The public should brace up for more rains in the coming days as the country enters the peak of the rainy season, the Ghana Meteorological Agency (GMet) has forecasted.

A meteorologist at the Central Analysis and Forecast Office of the GMet, Joshua Asamoah said although the rains in some places in the southern part of the country including Accra would be normal – they could be intensive.

“We should expect more rainfall once we’re in the peak of the rainfall season but it would not be abnormal rainfall. We are not expecting anything above normal rainfall that we experience.”

“But the frequency will be higher within the forest zones in the Eastern and Ashanti Regions. Those areas will have more frequent rainfall. For us along the coast it will be occasional rainfall,” he told Ghanaian Times yesterday.

The interview was on the back of Saturday’s downpour which wreaked havoc on parts of the Greater Accra Region, leaving one person dead, others displaced and destroying properties.

Mr Asamoah said early June was the peak of the rainfall season in the country during which there are more rains in most places in the southern part of the country.

“This is our peak rainfall season. Around this time, the only difference is that when the rains start they are not really windy so you get the clouds staying for a longer time and producing rains for a longer period of time as we experience on Saturday. This comes with some higher volumes of rainfall.

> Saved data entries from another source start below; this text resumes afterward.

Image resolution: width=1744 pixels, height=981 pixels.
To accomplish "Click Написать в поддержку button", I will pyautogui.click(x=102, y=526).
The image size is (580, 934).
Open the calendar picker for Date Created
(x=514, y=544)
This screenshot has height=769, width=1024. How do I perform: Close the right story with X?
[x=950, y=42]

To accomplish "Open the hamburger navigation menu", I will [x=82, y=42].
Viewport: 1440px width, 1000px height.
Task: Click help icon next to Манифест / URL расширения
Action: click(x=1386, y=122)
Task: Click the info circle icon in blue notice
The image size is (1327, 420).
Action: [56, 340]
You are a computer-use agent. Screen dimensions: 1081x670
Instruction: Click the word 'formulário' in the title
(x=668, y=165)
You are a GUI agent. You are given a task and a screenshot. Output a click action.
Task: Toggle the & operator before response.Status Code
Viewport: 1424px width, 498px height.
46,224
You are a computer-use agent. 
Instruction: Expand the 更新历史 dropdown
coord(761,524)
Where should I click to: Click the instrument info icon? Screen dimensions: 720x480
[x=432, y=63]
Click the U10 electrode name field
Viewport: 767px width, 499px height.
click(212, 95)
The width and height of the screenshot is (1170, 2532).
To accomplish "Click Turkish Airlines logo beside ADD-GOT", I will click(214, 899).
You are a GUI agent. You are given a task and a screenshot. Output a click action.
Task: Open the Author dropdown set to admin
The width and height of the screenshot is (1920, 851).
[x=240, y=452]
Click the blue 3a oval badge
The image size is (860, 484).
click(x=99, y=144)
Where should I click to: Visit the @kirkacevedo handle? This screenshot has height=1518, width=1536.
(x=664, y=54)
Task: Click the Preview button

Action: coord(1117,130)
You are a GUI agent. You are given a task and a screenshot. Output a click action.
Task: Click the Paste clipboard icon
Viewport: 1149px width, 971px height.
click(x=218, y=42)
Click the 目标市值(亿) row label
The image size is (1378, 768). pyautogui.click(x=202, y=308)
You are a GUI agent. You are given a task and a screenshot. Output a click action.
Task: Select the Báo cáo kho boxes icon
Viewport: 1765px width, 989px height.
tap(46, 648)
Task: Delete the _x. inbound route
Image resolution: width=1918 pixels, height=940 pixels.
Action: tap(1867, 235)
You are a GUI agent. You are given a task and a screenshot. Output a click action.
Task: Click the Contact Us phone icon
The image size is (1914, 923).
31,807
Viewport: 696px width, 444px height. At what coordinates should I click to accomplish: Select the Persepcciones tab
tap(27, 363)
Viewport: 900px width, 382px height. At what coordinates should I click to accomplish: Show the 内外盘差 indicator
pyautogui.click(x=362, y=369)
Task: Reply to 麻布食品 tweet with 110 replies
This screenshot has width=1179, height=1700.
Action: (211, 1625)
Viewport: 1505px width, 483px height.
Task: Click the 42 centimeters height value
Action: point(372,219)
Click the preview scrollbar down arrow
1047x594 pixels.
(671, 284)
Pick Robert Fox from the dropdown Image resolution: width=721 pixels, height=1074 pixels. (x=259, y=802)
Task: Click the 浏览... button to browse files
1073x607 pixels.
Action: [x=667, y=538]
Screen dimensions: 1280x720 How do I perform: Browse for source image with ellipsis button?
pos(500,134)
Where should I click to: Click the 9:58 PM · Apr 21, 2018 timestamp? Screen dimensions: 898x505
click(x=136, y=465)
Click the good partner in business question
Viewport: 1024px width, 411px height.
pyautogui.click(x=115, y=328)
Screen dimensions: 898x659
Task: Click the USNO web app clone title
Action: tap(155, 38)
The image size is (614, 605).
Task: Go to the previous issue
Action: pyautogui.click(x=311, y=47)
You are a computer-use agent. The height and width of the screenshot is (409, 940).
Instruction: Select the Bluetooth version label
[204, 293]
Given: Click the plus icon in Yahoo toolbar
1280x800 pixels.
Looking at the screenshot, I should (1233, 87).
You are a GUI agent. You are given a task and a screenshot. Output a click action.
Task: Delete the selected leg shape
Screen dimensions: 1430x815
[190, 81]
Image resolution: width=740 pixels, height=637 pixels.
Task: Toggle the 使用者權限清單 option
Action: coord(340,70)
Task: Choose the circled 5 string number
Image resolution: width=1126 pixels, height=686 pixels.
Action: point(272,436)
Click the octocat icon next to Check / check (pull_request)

“The good thing is for us in Greater Accra and for the most coastal area, apart from the Western Coast, is that we don’t get frequent rainfall so it rains once in a while so the number of rain occurrences is lower for us along the coast but the fewer times it rains they are usually quite intensive. The other areas often have rainfall but the amounts are not high,” he said.

Touching on Saturday’s rainfall, Mr Asamoah said, it was generally not heavy but moderate for the majority of the southern part of the country but the duration of the rainfall was quite long.

“So we had very high accumulation. It rained for six hours in some places. It was between 50 and 140 millimetres for Greater Accra. The high amount of rainfall was because of the duration,” he said.

In terms of intensity, Mr Asamoah said, Saturday’s rainfall was not the highest recorded in the country given that the highest was recorded in the early part of March and April during which heavy rains were recorded within a short time.

He said the uniqueness of the Saturday downpour was that it was the highest rainfall amount recorded within 24 hours in Accra, this year.

Meanwhile, the Ghana News Agency (GNA) reports that hundreds of documents, computers, and scanners at the Head Office of the Lands Commission in Accra had been destroyed by floodwaters.

According to the sources, essential land documents have also been “mixed up” as a result of the destruction caused by the flood.

Meanwhile, officials at the head office were tight-lipped over the matter.